> **Task to carry out**
In the records below, find the line containing "Open the green dress product image", then copy that line and all lines after it, exactly, omitting every picture.

> **Records for this task**
====================

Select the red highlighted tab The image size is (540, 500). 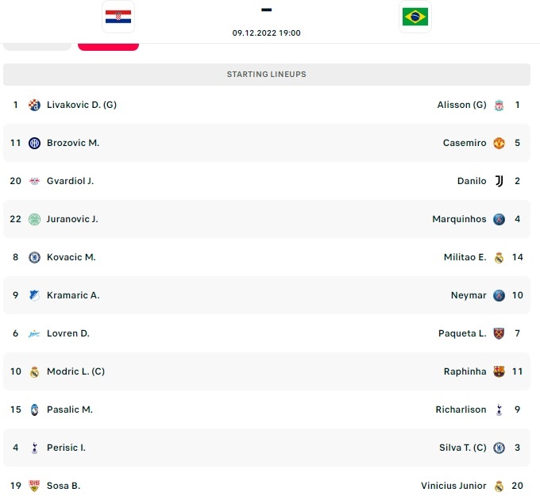click(108, 47)
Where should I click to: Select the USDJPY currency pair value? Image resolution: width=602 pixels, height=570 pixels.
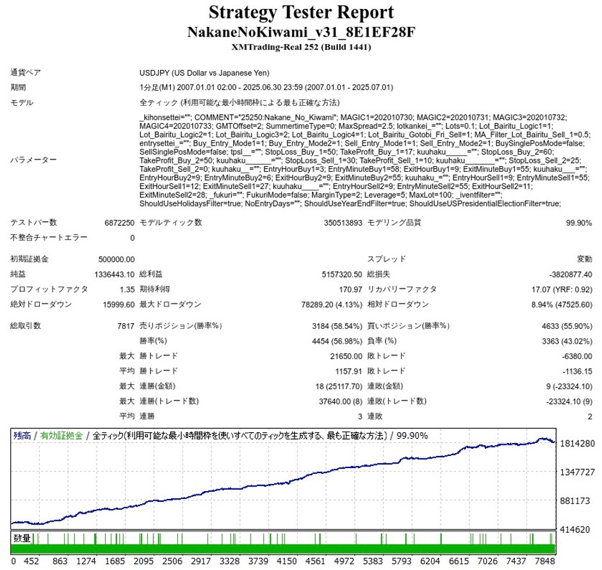pyautogui.click(x=204, y=73)
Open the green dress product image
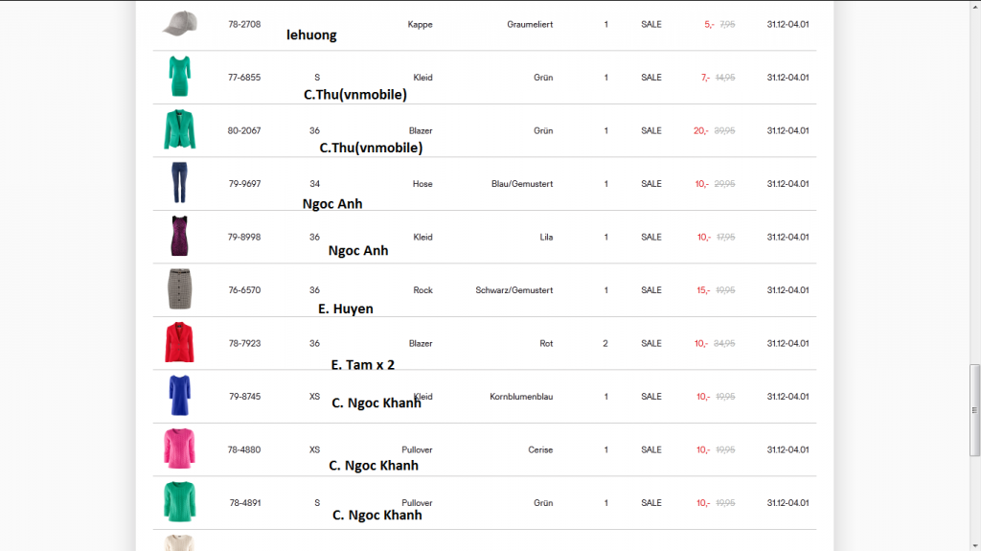 click(x=179, y=76)
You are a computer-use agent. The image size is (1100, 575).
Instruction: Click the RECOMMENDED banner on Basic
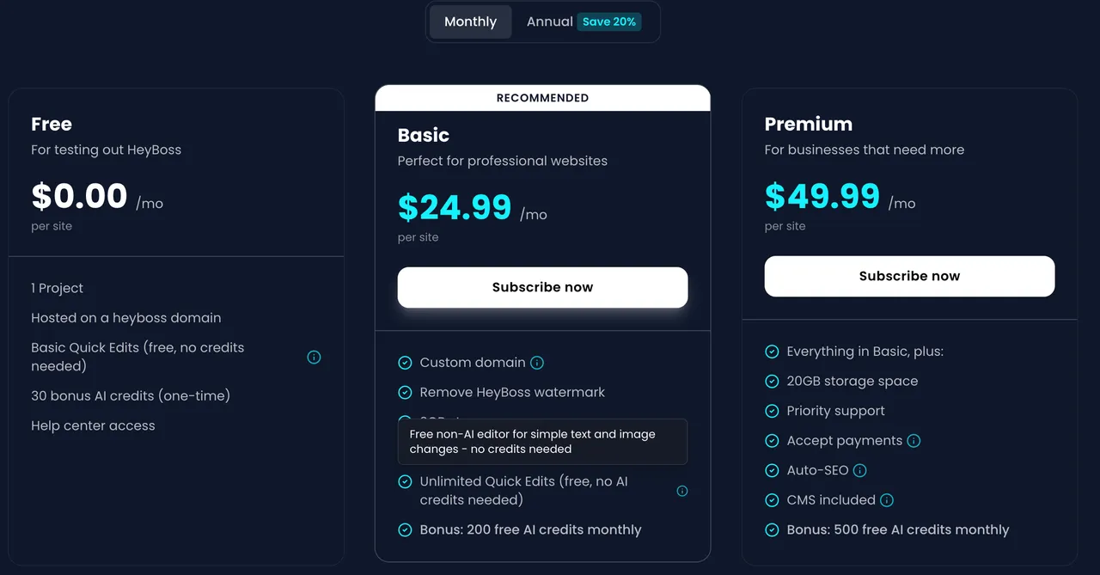(x=542, y=98)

====================

> **Task output**
Open the green dress product image
 click(x=179, y=76)
You are a computer-use agent. The image size is (1100, 575).
Instruction: Click the RECOMMENDED banner on Basic
(x=542, y=98)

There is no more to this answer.